This document describes how to train and test models with our repository. In the following we consider AVA with R50-I3D-NL backbone as an example. Other datasets or backbones are trained/tested in a similar way.
Each experiment is defined by a configuration (.yaml) file. The list of all yaml files are available in README.md.
We pre-train all models on ImageNet-1K and Kinetics-400.
The pre-trained model weights are provided.
Please download (R50-I3D-NL, R101-I3D-NL) and put/symlink them in [video-lfb root]/pretrained_weights
folder.
Run train_net.py
with a corresponding yaml file.
python2 tools/train_net.py \
--config_file configs/ava_r50_baseline.yaml \
CHECKPOINT.DIR /tmp/baseline-output
It involves 2 steps:
- Train a baseline model that will be used to infer LFB.
python2 tools/train_net.py \
--config_file configs/ava_r50_baseline.yaml \
CHECKPOINT.DIR /tmp/lfb-nl-step1-output
- Train an LFB model.
python2 tools/train_net.py \
--config_file configs/ava_r50_lfb_nl.yaml \
LFB.MODEL_PARAMS_FILE [path to baseline model weight from step1] \
LFB.WRITE_LFB True \
CHECKPOINT.DIR /tmp/lfb-nl-step2-output
This command will first construct an LFB using the model weight LFB.MODEL_PARAMS_FILE
, and then train the LFB-NL model.
Here we set LFB.WRITE_LFB
as True
to store the inferred LFB, so that we can use
LFB.LOAD_LFB
and LFB.LOAD_LFB_PATH
to reuse it next time.
LFB will be stored in training job output folder (CHECKPOINT.DIR
).
Storing LFB takes about 3.3 GB of space for AVA, 1.1 GB for EPIC-Kitchens verbs, and 4.4 GB for Charades.
All of our released configs make use of 8 GPUs. If you will be using different number of GPUs for training, please modify training schedules and hyperparameters according to the linear scaling rule. See Accurate, Large Minibatch SGD: Training ImageNet in 1 Hour paper for details.

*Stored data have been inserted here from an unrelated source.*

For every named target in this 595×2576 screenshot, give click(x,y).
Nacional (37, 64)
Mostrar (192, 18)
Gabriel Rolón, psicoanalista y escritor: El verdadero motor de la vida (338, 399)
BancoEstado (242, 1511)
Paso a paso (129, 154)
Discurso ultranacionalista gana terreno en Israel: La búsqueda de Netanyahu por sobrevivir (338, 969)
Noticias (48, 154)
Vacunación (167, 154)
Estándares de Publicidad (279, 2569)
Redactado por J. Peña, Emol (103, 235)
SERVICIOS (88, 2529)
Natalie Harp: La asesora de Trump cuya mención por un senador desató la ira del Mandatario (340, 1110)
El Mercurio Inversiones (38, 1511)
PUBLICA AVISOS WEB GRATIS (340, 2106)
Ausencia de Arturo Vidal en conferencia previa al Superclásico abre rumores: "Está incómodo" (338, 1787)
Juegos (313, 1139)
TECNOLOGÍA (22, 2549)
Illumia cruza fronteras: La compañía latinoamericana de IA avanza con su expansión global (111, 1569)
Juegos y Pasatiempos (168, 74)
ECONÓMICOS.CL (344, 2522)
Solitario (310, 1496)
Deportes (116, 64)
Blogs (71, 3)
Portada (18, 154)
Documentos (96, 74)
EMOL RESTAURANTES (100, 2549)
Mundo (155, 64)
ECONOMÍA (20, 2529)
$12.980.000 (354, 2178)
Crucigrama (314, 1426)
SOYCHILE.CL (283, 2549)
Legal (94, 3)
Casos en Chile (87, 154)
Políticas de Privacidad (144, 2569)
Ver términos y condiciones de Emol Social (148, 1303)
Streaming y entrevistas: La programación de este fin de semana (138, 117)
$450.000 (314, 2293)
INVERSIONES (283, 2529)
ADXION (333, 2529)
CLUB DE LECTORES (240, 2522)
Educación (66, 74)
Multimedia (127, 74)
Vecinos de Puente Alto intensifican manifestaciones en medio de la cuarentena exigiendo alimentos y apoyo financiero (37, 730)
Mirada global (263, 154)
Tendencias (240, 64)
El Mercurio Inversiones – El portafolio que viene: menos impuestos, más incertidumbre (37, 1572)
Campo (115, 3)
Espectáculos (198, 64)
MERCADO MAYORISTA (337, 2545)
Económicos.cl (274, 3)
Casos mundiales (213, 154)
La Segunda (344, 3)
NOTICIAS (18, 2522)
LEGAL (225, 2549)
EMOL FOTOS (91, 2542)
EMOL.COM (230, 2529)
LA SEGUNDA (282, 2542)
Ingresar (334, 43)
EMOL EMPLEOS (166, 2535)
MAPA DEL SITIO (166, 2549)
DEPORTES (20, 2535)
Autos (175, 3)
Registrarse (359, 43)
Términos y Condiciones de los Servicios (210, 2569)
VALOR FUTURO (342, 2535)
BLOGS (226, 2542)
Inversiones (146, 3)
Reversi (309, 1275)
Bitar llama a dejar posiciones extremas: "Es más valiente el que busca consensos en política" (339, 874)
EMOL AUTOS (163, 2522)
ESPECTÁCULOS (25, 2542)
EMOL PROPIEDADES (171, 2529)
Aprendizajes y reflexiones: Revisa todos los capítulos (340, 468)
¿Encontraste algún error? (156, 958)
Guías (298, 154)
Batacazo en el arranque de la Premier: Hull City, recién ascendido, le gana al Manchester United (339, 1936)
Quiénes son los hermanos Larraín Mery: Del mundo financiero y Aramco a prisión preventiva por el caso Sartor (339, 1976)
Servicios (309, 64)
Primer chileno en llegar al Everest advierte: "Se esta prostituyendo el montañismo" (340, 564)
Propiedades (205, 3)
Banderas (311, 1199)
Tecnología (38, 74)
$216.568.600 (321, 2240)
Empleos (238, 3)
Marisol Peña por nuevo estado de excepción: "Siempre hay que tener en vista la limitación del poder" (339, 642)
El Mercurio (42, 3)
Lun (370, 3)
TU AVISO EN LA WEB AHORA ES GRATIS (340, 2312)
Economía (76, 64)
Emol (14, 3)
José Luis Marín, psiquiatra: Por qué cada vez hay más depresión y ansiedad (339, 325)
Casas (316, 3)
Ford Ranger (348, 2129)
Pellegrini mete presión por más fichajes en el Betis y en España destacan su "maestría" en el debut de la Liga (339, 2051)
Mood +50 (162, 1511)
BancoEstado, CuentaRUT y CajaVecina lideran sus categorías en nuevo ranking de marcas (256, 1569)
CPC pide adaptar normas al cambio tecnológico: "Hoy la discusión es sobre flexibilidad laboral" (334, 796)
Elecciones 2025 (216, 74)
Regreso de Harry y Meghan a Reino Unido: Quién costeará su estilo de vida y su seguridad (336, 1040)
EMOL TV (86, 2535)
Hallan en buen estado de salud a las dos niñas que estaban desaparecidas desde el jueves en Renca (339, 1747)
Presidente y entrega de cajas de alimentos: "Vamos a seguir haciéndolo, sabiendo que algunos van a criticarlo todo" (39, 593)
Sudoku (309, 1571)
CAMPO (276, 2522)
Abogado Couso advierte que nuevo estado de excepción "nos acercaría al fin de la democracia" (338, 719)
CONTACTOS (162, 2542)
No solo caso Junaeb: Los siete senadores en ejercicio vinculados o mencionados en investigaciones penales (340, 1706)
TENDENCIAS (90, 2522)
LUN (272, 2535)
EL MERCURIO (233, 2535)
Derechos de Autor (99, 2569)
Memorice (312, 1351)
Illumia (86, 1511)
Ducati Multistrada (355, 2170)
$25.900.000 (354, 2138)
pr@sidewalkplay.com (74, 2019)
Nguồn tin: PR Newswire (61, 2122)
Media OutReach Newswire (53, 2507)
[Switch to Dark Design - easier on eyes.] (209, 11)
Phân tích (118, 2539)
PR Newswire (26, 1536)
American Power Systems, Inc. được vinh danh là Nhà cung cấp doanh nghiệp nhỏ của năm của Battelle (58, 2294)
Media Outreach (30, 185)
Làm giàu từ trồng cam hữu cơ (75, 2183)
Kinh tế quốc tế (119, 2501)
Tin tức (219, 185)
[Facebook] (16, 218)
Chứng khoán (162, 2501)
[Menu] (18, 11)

To test/evaluate a model, use the config (yaml) file you used for training, and run tools/test_net.py
with the model weight to be evaluated.
Testing a baseline model:
python2 tools/test_net.py \
--config_file configs/ava_r50_baseline.yaml \
TEST.PARAMS_FILE [path to model weight]
Testing an LFB model:
python2 tools/test_net.py \
--config_file configs/ava_r50_lfb_nl.yaml \
LFB.LOAD_LFB True \
LFB.LOAD_LFB_PATH [path to folder that stores LFB] \
TEST.PARAMS_FILE [path to model weight]
Here we assume we set LFB.WRITE_LFB
as True
during training,
so we can directly load the LFB without re-constructing it.
In this case, [path to folder that stores LFB]
is the output folder of training job.
For AVA models, you can set AVA.TEST_MULTI_CROP
as True
to perform
multi-scale, 2-flip, and 3-crop testing.
To use our predicted person boxes for experiments, please download (train, val, test) and put them in data/ava/annotations/
.
To train the person detector yourself, please use Detectron with e2e_keypoint_rcnn_X-101-32x8d-FPN_s1x_ava.yaml. The model weight of our trained detector is available [here]. The model obtains 93.9 AP@50 on validation set.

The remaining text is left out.